• [Aim of the task]
List every line of the listing below that contains the word "will". Case counts, so match only that exact capitalization.

• [Recorded data]
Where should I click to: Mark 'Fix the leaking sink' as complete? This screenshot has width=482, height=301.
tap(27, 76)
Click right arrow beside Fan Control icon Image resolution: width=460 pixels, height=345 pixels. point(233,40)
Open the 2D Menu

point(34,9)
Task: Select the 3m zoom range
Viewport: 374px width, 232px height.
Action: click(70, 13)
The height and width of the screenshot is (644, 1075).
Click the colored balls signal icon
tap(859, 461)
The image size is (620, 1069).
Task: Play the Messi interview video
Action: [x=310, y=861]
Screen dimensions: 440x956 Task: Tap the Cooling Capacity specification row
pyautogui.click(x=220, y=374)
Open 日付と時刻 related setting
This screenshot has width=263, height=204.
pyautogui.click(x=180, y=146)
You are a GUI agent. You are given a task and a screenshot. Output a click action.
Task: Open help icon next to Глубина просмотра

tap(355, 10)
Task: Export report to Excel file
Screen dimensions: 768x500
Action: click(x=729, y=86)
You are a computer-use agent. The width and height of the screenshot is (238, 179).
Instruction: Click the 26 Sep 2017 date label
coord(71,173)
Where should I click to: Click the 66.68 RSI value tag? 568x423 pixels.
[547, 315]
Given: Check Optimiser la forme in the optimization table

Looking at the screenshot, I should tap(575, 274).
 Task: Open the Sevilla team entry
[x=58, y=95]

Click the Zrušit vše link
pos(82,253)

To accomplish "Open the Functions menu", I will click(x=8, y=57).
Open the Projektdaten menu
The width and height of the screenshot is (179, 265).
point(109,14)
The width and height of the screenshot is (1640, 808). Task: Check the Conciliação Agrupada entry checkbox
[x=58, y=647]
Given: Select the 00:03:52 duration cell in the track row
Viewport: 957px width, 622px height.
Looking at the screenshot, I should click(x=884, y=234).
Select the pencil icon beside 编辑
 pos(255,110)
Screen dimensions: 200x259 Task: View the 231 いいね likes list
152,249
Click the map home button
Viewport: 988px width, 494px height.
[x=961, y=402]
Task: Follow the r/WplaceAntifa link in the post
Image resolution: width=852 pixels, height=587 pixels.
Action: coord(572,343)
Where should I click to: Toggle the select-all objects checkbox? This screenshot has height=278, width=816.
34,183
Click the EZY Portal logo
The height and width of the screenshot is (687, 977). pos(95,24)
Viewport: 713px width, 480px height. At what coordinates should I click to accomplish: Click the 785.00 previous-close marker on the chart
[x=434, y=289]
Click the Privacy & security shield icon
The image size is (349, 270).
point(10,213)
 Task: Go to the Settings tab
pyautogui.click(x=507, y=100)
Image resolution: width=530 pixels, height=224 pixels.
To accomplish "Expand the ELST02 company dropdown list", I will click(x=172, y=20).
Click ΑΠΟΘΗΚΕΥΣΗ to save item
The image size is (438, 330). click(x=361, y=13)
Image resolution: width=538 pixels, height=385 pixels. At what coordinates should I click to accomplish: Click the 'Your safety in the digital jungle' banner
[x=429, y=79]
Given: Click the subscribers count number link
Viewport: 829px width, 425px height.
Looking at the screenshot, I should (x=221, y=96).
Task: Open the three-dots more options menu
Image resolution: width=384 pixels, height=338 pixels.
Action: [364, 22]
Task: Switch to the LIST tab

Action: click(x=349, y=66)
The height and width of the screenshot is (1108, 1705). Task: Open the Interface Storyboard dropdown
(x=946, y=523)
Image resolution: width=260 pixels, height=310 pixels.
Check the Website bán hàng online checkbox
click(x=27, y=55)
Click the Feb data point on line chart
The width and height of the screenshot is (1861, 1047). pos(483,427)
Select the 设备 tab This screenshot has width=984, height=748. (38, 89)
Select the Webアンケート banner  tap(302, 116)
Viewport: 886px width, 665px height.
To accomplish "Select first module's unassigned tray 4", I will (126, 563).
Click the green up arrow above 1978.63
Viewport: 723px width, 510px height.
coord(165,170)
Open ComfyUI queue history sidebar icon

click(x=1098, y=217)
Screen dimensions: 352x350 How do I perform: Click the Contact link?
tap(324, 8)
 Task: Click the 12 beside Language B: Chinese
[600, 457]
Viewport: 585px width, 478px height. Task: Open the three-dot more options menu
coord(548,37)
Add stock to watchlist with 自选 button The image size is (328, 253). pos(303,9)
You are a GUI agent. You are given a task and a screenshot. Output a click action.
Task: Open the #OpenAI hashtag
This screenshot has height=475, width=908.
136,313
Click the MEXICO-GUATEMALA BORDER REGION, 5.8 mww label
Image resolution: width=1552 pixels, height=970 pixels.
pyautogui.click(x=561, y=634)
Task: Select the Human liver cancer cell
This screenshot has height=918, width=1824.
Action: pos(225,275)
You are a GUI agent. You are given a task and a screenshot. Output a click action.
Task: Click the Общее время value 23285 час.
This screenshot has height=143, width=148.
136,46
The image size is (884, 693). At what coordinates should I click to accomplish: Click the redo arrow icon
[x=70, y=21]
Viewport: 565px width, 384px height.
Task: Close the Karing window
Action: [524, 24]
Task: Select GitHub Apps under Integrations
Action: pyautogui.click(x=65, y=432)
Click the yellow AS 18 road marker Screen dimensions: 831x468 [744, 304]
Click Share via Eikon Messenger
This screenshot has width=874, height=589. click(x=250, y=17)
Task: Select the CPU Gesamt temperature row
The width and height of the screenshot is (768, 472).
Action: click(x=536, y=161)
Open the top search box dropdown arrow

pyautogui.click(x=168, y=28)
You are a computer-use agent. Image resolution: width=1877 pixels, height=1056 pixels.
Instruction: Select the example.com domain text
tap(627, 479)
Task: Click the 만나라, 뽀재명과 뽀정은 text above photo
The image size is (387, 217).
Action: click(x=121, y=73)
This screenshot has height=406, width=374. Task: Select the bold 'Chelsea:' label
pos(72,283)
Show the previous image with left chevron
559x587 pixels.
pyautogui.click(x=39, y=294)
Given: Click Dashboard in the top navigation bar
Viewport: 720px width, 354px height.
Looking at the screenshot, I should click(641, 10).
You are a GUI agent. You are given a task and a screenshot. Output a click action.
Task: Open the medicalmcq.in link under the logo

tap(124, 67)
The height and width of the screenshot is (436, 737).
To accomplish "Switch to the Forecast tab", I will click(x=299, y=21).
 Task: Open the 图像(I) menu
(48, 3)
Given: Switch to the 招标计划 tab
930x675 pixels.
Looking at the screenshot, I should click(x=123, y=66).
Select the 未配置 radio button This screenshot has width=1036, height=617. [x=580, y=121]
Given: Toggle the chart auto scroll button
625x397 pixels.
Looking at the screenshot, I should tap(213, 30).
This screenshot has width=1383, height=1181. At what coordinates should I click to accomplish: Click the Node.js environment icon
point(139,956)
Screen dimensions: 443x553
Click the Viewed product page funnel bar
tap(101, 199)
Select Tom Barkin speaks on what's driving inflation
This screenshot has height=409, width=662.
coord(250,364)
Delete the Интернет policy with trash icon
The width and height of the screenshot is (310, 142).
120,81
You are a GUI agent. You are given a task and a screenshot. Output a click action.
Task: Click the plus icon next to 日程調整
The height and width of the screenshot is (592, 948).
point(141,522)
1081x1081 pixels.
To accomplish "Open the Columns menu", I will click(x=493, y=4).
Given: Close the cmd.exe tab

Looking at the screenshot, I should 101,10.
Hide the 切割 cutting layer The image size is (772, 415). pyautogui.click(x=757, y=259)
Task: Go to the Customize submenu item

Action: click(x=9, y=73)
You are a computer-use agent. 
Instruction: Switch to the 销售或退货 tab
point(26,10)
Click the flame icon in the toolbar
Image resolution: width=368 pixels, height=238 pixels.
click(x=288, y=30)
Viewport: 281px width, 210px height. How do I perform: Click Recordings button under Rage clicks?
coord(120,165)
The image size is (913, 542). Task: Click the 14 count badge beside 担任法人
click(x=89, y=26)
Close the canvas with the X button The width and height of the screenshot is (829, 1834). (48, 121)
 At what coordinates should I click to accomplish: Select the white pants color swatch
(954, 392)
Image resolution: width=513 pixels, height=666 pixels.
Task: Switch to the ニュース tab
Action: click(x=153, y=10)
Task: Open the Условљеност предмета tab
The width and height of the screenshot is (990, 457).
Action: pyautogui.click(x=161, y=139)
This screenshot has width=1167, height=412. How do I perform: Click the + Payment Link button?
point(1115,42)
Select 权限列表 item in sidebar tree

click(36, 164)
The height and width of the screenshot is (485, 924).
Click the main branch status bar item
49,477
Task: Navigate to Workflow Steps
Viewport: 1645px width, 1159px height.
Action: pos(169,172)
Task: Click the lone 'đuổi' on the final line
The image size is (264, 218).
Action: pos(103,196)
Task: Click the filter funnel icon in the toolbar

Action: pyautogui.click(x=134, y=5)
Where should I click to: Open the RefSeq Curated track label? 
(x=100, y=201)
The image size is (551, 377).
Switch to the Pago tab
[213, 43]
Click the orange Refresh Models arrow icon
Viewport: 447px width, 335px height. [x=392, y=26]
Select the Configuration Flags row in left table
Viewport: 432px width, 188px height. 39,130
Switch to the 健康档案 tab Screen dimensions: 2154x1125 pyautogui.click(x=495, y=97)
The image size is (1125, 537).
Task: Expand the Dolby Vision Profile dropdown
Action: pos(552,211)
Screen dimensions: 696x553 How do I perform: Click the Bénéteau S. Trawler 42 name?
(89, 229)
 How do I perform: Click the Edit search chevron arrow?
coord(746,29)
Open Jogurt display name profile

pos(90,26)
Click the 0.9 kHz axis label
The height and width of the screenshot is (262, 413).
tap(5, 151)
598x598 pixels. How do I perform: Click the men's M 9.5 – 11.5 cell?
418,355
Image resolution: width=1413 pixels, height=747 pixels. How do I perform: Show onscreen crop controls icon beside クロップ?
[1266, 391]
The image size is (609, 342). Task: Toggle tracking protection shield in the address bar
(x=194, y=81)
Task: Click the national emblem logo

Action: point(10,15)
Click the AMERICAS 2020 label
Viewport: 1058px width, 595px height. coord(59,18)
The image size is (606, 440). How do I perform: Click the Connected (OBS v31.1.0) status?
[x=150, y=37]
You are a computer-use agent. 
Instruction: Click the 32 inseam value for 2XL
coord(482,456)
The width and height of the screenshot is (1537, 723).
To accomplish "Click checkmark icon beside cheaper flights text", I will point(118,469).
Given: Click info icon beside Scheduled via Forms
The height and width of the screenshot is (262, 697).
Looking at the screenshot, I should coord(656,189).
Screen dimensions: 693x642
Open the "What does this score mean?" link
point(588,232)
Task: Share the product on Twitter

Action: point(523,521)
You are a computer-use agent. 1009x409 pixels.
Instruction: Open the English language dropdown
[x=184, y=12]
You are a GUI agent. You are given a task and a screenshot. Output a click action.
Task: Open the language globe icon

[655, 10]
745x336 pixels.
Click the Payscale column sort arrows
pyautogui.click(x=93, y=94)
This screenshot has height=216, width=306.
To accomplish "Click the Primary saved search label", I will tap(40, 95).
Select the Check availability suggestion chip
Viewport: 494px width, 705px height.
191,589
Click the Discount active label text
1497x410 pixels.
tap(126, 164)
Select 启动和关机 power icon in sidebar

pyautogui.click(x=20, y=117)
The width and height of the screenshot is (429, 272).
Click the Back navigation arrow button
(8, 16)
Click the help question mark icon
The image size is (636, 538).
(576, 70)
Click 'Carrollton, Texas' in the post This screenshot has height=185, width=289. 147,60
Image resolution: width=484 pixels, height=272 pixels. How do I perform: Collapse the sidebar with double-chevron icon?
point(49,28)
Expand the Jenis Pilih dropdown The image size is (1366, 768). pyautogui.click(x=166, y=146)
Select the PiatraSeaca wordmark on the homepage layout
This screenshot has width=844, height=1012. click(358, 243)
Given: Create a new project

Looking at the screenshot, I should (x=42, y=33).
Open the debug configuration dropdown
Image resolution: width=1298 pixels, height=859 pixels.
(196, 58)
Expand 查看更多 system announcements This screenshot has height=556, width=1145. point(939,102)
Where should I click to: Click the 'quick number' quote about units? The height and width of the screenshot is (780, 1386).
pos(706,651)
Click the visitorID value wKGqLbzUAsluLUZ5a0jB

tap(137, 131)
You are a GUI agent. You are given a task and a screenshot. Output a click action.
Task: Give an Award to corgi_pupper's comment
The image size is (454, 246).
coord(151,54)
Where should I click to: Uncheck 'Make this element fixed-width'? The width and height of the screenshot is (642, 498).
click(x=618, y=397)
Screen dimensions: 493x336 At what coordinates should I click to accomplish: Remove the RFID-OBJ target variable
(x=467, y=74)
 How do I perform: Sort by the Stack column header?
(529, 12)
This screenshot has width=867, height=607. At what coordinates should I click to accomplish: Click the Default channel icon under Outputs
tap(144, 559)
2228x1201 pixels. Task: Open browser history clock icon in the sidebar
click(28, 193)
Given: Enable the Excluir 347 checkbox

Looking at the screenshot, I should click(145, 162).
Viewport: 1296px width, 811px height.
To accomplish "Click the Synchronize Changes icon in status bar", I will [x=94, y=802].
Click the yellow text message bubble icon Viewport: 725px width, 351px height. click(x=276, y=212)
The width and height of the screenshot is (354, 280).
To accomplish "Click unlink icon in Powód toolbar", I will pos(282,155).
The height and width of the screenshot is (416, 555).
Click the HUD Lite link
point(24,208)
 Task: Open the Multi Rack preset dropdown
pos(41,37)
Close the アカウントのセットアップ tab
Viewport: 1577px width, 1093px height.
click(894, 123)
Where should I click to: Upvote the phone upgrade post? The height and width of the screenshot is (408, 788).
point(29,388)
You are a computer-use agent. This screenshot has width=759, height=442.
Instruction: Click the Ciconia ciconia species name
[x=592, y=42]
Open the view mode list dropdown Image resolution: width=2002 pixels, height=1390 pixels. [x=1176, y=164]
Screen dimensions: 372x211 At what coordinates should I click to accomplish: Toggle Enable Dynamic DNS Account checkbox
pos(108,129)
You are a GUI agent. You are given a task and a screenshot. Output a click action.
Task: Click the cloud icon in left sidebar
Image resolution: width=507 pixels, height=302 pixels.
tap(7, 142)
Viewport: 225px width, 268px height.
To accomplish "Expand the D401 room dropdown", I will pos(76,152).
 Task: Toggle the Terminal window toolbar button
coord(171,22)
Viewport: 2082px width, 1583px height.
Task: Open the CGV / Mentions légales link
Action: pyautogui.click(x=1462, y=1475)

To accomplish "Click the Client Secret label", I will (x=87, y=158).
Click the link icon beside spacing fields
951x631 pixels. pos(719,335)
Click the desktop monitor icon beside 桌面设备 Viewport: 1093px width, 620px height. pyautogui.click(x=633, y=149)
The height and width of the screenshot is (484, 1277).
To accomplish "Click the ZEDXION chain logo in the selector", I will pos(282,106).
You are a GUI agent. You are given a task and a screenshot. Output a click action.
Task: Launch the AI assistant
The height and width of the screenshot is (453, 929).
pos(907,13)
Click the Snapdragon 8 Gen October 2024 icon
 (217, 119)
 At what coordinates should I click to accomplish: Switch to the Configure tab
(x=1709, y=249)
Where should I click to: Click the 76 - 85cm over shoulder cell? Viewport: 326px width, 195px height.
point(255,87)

• [Result of the task]
To accomplish "Open the Functions menu", I will click(x=8, y=57).
To accomplish "Expand the ELST02 company dropdown list", I will click(x=172, y=20).
To accomplish "Select first module's unassigned tray 4", I will (126, 563).
To accomplish "Switch to the Forecast tab", I will click(x=299, y=21).
To accomplish "Open the Columns menu", I will click(x=493, y=4).
To accomplish "Click checkmark icon beside cheaper flights text", I will point(118,469).
To accomplish "Click the Primary saved search label", I will tap(40, 95).
To accomplish "Click the Synchronize Changes icon in status bar", I will [x=94, y=802].
To accomplish "Click unlink icon in Powód toolbar", I will pos(282,155).
To accomplish "Expand the D401 room dropdown", I will pos(76,152).
To accomplish "Click the Client Secret label", I will (x=87, y=158).
To accomplish "Click the ZEDXION chain logo in the selector", I will pos(282,106).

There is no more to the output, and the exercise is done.